◆ PROBLEM: Reproduce, unchanged, the lines between the one holding "This screenshot has" and the last line of the records, including both ends, but no pictures.

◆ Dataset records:
[Start of Attachment]
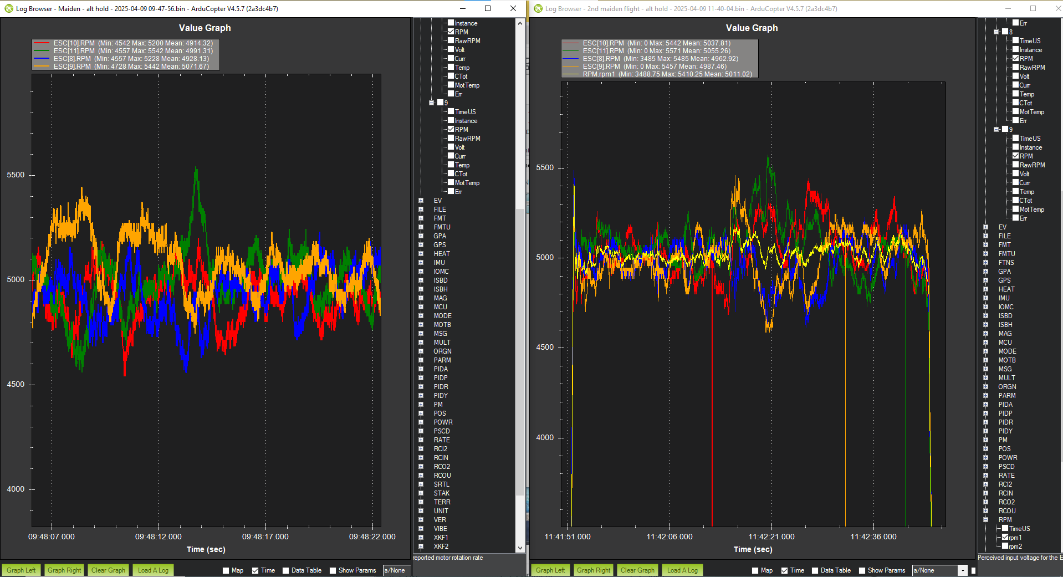The height and width of the screenshot is (577, 1063).
Task: Check the Curr field in right tree
Action: (1016, 85)
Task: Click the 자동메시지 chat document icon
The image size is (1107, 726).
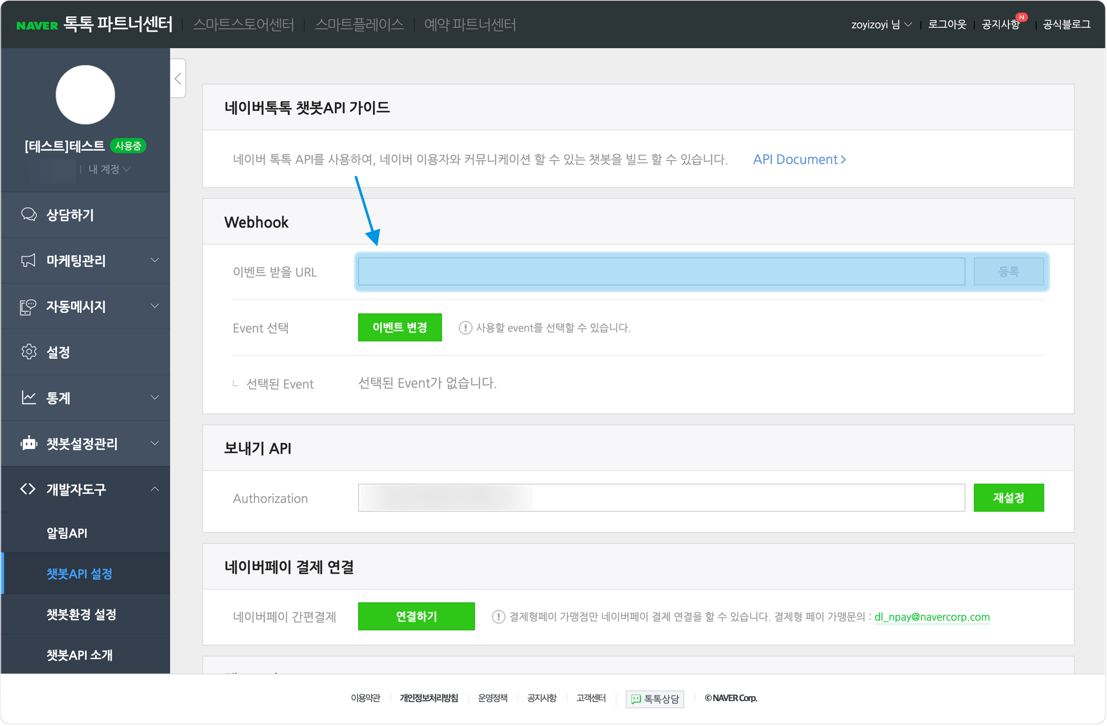Action: pyautogui.click(x=28, y=306)
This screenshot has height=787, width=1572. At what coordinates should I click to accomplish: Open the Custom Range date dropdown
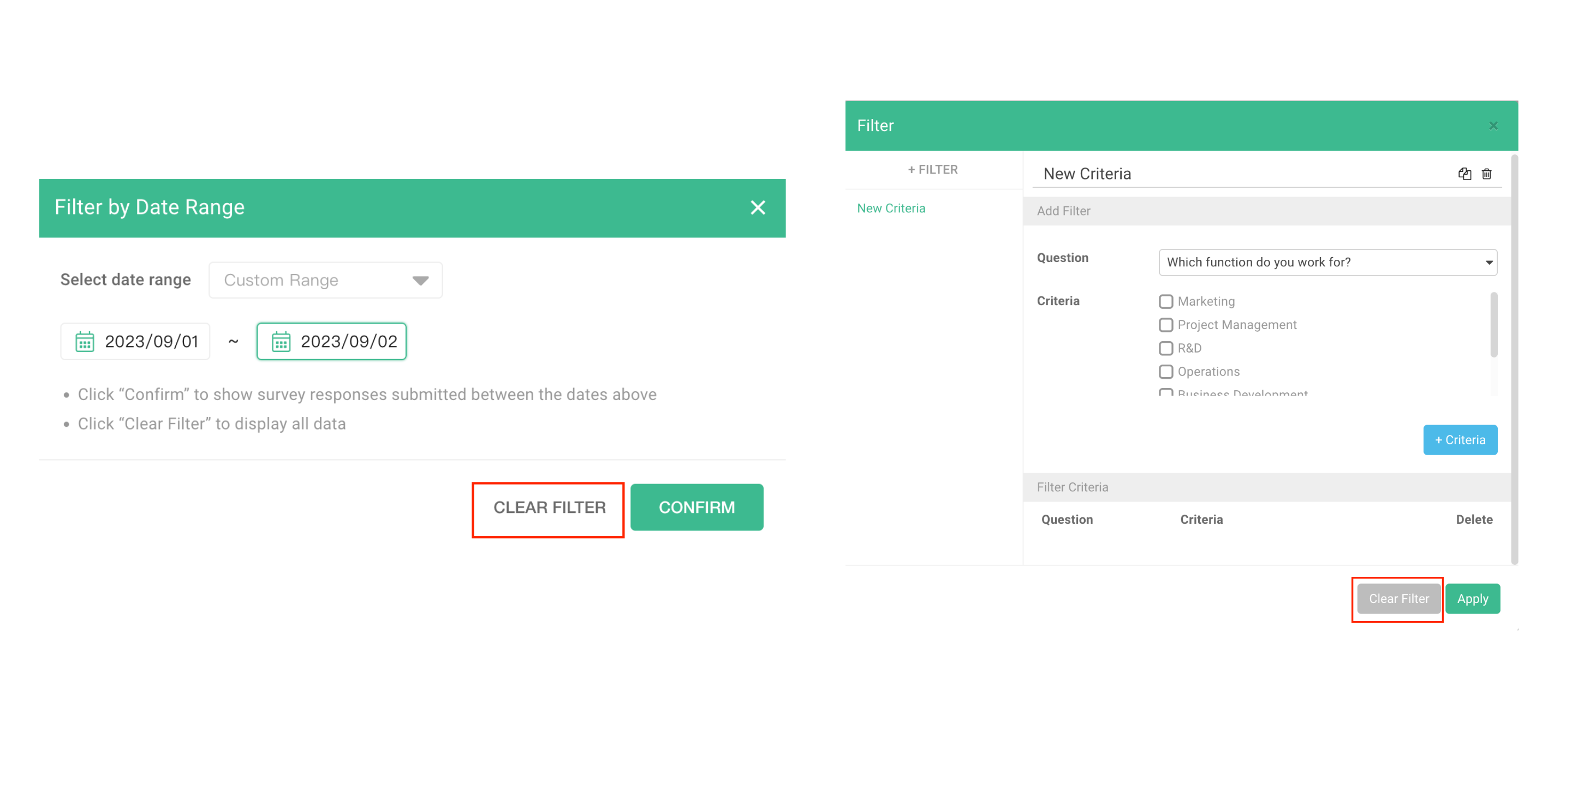pos(325,280)
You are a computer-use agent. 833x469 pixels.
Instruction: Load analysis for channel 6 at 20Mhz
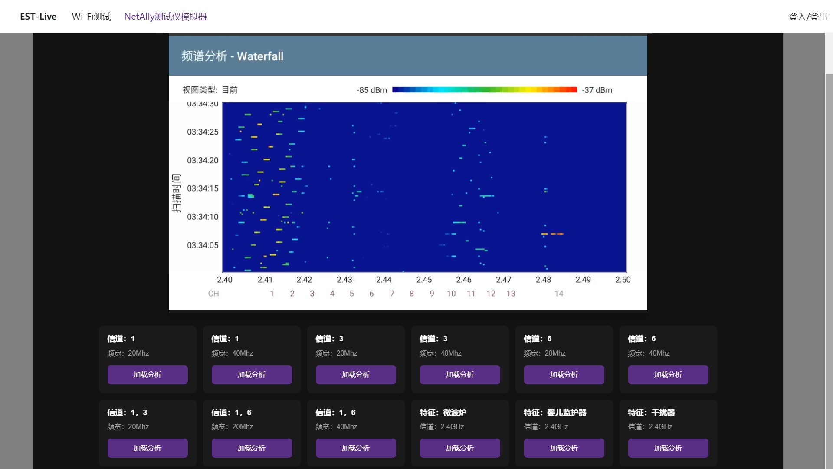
[End of Attachment]
◆ TASK SOLUTION:
This screenshot has height=787, width=1572. At what coordinates should I click to accomplish: Open the Custom Range date dropdown
pos(325,280)
You are a computer-use agent. 833x469 pixels.
Instruction: Load analysis for channel 6 at 20Mhz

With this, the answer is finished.